Entreprendre pour mieux vivre sa maladie

Dernière mise à jour : 3 août 2023


Pour concilier au mieux parcours de soin et vie professionnelle, certaines personnes font le choix (ou le grand saut ;) de se mettre à leur compte. C’est notamment le cas d’Audrey et Audrey, toutes les deux atteintes du syndrome de l’intestin irritable (connu aussi sous le nom de syndrome du côlon irritable ou colopathie fonctionnelle) : « Être à notre compte a pu nous aider à gérer notre syndrome avec moins de charge mentale ».

Longtemps considéré comme psychosomatique, le syndrome de l’intestin irritable (connu aussi sous le nom de syndrome du côlon irritable ou colopathie fonctionnelle) est une maladie considérée aujourd’hui comme une véritable pathologie chronique, qui se manifeste par un trouble du fonctionnement de l’appareil digestif.

La maladie présente une constellation de symptômes : maux de ventre, spasmes, brûlures, ballonnements, diarrhées et/ou constipation, douleurs musculaires, grande fatigue… Elle apparaît au début de la vie d’adulte et est souvent diagnostiquée relativement tard (entre 30 et 40 ans).

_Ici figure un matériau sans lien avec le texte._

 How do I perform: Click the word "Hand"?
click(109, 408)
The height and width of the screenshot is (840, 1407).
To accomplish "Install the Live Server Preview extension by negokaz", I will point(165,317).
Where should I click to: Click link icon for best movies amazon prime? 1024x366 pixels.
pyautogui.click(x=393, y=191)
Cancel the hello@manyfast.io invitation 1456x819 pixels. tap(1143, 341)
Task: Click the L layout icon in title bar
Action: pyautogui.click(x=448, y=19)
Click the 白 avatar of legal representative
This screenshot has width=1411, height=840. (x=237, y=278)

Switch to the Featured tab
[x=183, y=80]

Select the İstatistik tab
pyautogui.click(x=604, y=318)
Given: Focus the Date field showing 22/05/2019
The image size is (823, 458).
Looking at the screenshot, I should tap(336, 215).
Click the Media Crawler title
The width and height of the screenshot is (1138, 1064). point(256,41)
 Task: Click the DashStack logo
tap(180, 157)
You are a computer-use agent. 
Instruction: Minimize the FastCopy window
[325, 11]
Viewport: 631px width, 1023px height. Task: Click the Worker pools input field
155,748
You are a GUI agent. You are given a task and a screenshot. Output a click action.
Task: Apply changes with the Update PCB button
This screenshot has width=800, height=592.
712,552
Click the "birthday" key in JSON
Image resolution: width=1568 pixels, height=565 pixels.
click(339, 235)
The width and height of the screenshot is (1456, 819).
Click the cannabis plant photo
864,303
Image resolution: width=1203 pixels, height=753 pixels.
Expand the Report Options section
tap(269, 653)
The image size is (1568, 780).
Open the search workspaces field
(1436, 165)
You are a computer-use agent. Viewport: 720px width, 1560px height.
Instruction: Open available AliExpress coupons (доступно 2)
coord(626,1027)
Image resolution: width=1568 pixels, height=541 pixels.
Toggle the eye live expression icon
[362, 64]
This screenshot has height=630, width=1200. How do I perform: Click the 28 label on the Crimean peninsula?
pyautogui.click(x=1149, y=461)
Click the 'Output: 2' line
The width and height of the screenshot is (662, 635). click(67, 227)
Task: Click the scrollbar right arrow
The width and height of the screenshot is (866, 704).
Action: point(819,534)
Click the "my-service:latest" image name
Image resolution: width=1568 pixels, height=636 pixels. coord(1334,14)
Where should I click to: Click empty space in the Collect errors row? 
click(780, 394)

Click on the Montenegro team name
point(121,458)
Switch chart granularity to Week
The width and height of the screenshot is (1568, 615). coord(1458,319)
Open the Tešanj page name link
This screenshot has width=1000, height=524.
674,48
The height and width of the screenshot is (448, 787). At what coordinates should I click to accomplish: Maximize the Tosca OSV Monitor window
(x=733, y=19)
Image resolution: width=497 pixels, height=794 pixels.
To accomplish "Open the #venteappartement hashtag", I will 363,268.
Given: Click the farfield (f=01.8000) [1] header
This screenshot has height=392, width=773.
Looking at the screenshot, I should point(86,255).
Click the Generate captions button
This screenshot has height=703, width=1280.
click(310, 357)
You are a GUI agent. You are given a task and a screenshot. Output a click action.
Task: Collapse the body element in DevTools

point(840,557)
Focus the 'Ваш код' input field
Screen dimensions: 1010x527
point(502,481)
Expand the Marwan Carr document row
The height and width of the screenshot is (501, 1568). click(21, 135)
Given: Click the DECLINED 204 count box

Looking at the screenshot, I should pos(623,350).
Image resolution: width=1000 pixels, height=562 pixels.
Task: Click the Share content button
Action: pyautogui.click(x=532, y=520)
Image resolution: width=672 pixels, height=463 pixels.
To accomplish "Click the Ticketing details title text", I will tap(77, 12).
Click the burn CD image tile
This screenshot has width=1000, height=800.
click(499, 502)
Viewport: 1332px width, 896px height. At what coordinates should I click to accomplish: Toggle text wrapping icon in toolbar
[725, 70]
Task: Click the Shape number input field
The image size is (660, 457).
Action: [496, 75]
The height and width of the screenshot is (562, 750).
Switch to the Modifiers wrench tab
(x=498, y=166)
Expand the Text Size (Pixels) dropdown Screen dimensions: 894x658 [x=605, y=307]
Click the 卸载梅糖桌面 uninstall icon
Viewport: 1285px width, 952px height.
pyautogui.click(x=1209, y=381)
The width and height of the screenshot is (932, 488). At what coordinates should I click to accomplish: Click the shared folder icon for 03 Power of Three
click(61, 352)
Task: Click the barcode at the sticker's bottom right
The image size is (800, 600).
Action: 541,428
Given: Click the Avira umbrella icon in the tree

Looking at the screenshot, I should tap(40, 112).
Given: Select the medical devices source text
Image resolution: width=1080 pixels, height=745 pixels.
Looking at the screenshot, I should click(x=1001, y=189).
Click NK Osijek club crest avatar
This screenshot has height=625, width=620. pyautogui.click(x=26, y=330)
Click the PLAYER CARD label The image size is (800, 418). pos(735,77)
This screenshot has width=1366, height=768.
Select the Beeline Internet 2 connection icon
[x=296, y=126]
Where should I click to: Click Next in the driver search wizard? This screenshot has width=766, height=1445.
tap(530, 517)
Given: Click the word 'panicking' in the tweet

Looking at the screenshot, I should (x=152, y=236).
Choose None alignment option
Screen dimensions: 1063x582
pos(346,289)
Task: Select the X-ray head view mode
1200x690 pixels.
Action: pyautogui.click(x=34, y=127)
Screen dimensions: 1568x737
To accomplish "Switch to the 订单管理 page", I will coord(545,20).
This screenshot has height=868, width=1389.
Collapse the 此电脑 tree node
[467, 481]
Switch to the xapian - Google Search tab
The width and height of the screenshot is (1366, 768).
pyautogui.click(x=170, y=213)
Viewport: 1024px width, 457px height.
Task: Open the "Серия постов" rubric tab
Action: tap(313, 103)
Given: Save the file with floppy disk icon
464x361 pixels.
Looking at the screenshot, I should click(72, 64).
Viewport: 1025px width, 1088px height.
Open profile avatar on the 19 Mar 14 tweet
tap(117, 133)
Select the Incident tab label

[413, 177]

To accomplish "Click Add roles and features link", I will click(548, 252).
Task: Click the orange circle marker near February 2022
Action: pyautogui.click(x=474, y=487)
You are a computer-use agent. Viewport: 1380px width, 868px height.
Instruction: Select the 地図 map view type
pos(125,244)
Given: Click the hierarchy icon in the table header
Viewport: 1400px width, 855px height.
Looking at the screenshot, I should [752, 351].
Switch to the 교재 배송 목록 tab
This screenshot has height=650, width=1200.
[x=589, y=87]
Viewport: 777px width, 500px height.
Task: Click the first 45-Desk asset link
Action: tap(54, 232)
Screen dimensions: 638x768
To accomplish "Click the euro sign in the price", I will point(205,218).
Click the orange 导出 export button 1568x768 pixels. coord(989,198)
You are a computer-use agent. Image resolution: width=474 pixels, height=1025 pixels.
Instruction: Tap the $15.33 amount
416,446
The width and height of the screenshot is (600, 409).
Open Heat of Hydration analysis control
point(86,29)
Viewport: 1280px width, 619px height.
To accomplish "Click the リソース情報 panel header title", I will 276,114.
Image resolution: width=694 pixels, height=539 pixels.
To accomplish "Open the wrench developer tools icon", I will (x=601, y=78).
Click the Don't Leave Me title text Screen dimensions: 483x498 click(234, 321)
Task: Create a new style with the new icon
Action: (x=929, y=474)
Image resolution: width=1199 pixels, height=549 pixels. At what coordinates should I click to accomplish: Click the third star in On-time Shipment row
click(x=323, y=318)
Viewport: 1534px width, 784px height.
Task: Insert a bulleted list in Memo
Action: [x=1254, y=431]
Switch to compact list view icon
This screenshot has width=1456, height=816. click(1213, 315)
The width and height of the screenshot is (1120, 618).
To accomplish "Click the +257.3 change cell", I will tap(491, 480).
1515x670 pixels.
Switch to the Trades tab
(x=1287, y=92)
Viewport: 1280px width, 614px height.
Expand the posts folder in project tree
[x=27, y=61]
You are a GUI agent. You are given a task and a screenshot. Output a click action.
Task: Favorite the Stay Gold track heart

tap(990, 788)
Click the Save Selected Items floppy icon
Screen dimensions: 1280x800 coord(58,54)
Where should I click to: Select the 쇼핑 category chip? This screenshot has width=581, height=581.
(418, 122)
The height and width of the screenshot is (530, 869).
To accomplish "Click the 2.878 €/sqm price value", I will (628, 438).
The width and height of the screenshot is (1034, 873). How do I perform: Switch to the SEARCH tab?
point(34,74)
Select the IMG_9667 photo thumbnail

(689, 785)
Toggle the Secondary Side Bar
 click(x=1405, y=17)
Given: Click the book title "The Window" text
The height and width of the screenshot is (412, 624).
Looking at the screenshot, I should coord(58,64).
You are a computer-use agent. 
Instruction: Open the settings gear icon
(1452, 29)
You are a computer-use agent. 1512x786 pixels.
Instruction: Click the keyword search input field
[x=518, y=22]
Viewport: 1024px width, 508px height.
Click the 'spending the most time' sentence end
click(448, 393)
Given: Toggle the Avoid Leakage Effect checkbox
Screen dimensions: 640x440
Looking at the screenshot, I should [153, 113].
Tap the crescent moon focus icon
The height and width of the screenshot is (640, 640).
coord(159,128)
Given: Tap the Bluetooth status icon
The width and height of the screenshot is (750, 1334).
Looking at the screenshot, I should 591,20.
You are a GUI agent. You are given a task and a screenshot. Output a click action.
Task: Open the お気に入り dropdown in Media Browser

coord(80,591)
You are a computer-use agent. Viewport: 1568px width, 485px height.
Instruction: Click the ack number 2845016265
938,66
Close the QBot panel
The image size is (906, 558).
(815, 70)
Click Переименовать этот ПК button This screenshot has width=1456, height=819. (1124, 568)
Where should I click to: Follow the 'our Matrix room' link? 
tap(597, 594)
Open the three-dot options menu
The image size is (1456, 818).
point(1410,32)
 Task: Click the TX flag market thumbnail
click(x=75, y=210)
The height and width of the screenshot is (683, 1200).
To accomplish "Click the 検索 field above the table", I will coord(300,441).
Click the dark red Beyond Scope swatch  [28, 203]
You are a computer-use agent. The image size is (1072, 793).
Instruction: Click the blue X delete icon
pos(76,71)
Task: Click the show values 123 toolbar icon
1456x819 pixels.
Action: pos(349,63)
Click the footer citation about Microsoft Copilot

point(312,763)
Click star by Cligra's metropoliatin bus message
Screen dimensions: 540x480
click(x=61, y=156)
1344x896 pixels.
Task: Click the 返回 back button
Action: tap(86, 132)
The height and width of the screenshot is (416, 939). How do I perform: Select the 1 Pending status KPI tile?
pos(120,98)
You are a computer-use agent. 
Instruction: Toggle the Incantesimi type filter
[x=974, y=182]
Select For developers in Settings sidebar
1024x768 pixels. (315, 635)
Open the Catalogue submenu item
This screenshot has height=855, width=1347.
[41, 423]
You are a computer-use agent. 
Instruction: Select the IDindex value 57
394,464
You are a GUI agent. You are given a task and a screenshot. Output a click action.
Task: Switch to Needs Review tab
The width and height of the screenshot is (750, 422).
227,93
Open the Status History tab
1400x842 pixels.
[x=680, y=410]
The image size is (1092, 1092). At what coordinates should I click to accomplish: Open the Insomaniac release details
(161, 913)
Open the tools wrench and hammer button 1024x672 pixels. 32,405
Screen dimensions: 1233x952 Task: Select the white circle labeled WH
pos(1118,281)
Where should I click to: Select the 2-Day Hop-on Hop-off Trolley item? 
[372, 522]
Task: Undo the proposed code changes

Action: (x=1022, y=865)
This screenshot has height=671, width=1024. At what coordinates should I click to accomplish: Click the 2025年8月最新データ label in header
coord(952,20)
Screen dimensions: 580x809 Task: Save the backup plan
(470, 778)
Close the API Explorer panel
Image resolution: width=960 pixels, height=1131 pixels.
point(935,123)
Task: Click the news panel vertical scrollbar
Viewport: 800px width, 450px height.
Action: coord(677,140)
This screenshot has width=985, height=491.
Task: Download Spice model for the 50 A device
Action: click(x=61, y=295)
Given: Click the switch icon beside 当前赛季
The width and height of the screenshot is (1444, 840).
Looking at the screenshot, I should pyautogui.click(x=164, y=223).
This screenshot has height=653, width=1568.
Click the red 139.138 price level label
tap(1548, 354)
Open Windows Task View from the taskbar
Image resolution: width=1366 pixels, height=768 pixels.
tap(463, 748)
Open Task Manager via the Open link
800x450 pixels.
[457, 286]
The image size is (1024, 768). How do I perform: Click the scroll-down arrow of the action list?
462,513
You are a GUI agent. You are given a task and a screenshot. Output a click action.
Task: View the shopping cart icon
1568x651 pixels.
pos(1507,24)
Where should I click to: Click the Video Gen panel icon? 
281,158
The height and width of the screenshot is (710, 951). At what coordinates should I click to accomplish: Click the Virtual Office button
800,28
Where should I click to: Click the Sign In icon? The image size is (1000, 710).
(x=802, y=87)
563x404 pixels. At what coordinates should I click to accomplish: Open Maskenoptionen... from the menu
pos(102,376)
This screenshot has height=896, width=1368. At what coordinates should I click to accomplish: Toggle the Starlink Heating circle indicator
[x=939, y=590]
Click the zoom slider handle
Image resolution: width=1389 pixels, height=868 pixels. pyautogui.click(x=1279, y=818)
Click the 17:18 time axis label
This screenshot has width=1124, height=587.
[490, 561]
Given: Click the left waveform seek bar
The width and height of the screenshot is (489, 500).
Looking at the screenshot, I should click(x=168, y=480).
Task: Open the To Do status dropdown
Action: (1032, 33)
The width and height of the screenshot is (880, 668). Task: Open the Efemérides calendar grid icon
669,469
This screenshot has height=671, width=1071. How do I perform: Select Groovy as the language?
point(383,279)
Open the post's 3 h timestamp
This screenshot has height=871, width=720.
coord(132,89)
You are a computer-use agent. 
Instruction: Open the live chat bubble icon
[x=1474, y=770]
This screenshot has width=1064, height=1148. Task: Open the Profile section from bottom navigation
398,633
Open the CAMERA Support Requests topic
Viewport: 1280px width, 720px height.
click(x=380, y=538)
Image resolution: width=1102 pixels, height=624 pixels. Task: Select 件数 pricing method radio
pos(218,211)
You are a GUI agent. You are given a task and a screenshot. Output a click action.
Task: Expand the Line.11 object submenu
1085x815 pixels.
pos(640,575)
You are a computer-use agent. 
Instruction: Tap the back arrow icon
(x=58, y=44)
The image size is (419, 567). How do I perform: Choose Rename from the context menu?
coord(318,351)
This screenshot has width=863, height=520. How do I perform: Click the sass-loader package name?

Audrey et Audrey, nous livrent donc leur rapport à cette pathologie (diagnostic, prise en charge…) la conciliation maladie et travail, puis entrepreneuriat/maladie, ainsi que leurs projets.

Nous sommes donc ravis de partager ici leur témoignage.


Pouvez-vous vous présenter et nous parler de votre expérience de vie de la maladie en quelques mots ?

Nous sommes Audrey et Audrey ! Deux amies d’enfance, puis aujourd’hui fondatrices de « Ginette & Josiane » une plateforme dédiée au syndrome de l'intestin irritable : une maladie chronique qui touche 5 % de la population française.

Pour l’une comme l’autre, les premiers symptômes sont apparus à l’adolescence : gaz, ballonnement, diarrhées pour l’une, constipation pour l’autre mais aussi fatigue importante. Pendant longtemps, nous n’avons rien osé dire, ne pensions pas être prises au sérieux voire honteuses face à des proches qui ne considéraient pas toujours ces symptômes comme si « graves ».


Finalement, nous en sommes toutes les deux arrivées jusqu’à l’occlusion intestinale. Une situation extrême qui a posé l’urgence d’un diagnostic. Un diagnostic qui n’a pas été simple puisque cette fois, ce sont les médecins qui ne nous prenaient pas au sérieux : « C’est dans votre tête, il faut déstresser ! »

Après avoir consulté des dizaines de médecins et gastro-entérologues, nous sommes diagnostiqués vers nos 23-24 ans.

Un diagnostic qui a été un soulagement d’abord, nous n’étions pas folles, mais qui s’est vite transformé en une nouvelle errance : celle de la prise en charge. Aucune solution ne nous a été proposée, nous avons dû chercher seules. On a fait évidemment fait de nombreuses erreurs, on a parfois contribué à empirer les symptômes pour finalement trouver de manière très empirique une alimentation qui nous convenait à chacune, une hygiène de vie compatible avec nos symptômes respectifs.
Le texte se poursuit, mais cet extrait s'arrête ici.